音楽の歴史についての僕なりの考え
美しい音階によるメロディーには、何らかの数学的法則があることに気づいたのは、紀元前5~6世紀のギリシャだと言われています。文献で有名なのは、ピタゴラスやその教団による数学的な発見です。よく響きあう2つの音を同じ弦の長さで表すと、それが簡単な整数比になるという事実がありました。具体的には、基準となる音を決め、その長さの1/2の場所を固定して音を鳴らせばオクターブ、2/3の場所ではよく響く(5度の)音が鳴り、4/3の場所を固定して音を鳴らせば、またまたよく響く(4度の)音が鳴ります。この発見をもとに、12音階が計算により導かれました(ただし、計算はうまくいきませんでした。この現象は「ピタゴラスコンマ」と呼ばれます)。
その後、中世のヨーロッパでは、無理に割り切れるように対数的に12等分する方法が考案され、これが現在の平均律の計算方法です。ちなみに、数式で表すと、12×log2(V/V₀)になります(12は12分割、底の2は12回上がると倍音になるという意味、V/V₀は振動数の比を示します)。
この平均律の発見は、自由で自然な転調を可能にし、音楽の均質化やグローバル化、記譜法の発展につながりました。しかし、逆に「音楽=12平均律」という考え方が世界中に広まり、音楽が一つの枠に収束してしまったように感じます。
かつてピタゴラス教団は、アルケー(世の根源)を「数」だとし、ハルモニア(調和)を世界の規律の基として数学に重きを置きました。彼らは、世界は精妙な天上の音楽に満ちていると考えたのです。確かに、物には固有振動数があり、光や電子もまた波の性質を持ち、波は振動であり、地球は規則正しく太陽の周りを回り、また規則正しく自転もしています。世界に存在するものはあらゆる場所で震え、お互いに響きあいながら存在しています。
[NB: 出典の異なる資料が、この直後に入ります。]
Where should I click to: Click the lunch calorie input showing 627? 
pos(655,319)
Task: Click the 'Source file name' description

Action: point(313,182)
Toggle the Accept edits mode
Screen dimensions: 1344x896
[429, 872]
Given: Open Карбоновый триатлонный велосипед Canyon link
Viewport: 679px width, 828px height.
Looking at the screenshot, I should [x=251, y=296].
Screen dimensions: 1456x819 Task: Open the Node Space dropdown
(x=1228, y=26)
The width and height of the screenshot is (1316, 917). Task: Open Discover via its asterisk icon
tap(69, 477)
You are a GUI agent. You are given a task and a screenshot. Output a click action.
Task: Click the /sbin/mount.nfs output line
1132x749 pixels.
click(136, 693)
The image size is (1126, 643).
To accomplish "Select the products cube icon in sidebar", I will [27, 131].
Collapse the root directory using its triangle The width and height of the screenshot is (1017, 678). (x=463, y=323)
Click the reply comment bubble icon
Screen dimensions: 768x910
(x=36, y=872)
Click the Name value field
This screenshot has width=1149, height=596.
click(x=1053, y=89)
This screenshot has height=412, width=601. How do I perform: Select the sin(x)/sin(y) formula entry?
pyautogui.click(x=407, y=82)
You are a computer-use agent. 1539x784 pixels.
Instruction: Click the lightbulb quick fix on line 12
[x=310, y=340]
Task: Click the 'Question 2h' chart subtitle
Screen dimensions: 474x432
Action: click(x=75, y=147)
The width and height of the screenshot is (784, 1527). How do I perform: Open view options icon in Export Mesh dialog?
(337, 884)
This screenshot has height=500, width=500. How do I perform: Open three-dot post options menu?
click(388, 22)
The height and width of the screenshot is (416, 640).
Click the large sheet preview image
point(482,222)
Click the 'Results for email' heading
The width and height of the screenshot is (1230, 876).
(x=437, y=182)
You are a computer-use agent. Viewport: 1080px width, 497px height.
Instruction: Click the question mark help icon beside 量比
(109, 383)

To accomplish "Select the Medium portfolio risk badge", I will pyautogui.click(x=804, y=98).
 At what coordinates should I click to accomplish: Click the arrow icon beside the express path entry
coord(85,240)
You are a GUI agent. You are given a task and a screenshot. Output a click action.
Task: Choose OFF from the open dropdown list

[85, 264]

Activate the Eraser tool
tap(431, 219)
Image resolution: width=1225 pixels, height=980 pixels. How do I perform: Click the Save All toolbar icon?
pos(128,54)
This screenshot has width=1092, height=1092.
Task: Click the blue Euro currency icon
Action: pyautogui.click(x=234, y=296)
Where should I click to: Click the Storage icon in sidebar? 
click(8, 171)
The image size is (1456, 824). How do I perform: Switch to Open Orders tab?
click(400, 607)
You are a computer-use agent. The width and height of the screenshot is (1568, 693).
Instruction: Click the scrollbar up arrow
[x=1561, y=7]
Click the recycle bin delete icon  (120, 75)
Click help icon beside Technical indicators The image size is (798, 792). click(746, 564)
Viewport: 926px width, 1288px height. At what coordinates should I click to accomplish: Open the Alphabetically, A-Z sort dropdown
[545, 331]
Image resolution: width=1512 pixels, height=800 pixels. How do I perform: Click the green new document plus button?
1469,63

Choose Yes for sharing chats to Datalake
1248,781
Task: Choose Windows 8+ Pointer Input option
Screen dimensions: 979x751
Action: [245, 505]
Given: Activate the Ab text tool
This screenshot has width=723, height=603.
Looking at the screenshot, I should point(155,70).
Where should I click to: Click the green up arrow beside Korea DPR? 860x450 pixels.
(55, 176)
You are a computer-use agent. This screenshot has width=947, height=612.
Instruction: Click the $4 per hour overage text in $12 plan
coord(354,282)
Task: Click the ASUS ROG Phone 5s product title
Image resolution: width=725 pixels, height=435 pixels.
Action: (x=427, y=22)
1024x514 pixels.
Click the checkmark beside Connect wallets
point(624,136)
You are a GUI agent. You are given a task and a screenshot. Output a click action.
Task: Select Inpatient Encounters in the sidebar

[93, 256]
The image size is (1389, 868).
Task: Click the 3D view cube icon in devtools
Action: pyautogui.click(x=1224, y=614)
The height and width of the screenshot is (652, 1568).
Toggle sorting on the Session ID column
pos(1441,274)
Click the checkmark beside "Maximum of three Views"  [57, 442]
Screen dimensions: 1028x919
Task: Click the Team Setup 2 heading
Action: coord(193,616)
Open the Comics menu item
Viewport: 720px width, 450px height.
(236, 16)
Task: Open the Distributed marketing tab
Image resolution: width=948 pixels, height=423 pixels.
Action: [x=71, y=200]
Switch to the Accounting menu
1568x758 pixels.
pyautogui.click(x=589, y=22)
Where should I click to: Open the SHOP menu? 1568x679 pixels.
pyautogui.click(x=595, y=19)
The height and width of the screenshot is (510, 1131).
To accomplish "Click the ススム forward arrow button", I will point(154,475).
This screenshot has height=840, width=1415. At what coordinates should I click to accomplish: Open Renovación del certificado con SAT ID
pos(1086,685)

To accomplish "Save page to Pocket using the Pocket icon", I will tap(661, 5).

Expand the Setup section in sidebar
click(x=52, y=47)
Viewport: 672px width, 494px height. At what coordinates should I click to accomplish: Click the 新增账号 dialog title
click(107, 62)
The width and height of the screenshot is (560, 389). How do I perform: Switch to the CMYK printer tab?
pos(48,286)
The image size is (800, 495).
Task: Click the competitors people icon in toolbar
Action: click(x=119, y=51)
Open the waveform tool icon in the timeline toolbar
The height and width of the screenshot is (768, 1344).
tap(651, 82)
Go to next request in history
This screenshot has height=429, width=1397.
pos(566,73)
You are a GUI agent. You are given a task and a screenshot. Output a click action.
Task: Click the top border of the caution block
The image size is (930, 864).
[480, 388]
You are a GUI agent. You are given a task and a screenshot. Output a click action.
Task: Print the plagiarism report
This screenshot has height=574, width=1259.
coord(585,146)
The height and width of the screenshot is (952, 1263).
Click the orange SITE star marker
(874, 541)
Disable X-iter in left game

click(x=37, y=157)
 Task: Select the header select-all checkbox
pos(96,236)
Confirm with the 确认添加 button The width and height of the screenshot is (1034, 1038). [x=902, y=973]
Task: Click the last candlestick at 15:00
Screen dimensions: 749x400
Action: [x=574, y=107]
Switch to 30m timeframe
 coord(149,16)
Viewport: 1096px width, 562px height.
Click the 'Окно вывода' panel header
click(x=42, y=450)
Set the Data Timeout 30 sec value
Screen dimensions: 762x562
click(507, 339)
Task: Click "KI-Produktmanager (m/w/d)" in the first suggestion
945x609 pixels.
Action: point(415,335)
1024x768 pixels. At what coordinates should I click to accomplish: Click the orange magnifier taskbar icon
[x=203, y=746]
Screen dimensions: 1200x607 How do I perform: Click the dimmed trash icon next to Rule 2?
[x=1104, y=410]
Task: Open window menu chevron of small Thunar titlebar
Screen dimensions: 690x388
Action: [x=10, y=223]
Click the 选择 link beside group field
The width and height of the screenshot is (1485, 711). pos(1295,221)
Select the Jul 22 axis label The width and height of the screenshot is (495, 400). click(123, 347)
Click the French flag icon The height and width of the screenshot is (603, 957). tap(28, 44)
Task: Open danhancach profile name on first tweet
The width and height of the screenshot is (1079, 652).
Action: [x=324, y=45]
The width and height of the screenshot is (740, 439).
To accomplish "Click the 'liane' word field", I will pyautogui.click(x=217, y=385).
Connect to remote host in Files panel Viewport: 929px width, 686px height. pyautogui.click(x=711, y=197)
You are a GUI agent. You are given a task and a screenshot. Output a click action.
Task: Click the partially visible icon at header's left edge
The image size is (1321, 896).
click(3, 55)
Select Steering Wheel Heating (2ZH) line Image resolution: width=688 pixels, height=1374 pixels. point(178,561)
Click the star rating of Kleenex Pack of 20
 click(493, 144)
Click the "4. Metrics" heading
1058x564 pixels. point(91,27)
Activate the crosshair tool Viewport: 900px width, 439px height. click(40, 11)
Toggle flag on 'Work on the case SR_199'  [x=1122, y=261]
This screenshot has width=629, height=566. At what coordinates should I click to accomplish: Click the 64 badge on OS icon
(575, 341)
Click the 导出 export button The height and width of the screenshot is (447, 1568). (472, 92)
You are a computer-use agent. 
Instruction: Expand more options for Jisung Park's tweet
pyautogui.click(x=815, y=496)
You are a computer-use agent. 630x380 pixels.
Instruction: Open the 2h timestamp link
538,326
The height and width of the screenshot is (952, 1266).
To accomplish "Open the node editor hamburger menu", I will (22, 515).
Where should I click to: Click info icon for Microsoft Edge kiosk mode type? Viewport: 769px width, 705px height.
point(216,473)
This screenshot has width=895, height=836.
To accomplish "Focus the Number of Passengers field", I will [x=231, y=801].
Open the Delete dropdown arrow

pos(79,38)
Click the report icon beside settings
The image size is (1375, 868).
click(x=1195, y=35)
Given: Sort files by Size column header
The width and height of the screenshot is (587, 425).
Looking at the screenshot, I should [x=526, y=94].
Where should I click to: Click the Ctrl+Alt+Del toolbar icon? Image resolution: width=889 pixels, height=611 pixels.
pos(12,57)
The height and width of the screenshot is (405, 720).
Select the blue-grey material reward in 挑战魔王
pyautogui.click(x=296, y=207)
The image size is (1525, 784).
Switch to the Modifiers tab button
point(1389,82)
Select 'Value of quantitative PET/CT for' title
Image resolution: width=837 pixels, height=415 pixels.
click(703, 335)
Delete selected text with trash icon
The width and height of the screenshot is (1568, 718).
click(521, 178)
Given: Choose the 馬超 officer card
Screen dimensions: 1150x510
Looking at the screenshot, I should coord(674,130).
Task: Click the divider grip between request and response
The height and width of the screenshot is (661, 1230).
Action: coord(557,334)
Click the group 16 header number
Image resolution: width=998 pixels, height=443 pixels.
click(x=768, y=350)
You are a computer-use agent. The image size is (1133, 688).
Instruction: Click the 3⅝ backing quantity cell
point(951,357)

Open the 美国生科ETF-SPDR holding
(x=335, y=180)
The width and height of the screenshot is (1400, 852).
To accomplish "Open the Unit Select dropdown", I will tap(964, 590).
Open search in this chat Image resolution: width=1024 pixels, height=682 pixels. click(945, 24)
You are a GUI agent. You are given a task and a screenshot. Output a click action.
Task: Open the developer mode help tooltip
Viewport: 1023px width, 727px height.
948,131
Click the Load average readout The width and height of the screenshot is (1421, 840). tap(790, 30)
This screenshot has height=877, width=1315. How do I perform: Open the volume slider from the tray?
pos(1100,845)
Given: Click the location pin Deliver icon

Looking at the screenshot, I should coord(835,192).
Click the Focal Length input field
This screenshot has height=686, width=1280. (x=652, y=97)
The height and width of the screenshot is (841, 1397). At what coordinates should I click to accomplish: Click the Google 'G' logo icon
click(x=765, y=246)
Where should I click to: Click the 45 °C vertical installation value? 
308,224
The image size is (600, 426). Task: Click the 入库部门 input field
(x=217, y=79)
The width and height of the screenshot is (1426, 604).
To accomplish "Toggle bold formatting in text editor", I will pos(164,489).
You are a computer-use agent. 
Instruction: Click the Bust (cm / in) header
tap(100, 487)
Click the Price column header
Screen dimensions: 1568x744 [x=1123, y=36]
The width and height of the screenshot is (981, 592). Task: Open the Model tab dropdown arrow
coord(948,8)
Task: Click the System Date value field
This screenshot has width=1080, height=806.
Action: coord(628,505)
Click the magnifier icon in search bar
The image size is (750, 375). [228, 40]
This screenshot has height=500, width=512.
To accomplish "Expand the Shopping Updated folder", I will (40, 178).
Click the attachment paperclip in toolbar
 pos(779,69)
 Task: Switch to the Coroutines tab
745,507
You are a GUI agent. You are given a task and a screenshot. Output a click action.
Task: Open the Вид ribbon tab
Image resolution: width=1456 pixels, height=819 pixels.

私は、現代においてもこの考えがあながち間違っていないどころか、むしろ的を射ていると感じています。現代においては、太古の精神性や神秘性、美意識にもう少し目を向けるべきではないかと思うのです。あまりにも音楽の感情的な伝達部分に耳を傾けすぎているのではないでしょうか、彼らは我々より心でこの世すべてを感じっとっていた気がします。
ただ究極にはこの世は割り切れないようにできているに違いないと思うことも多いです、そこには永遠の謎と美があるのだろう。…?とも思うのですが。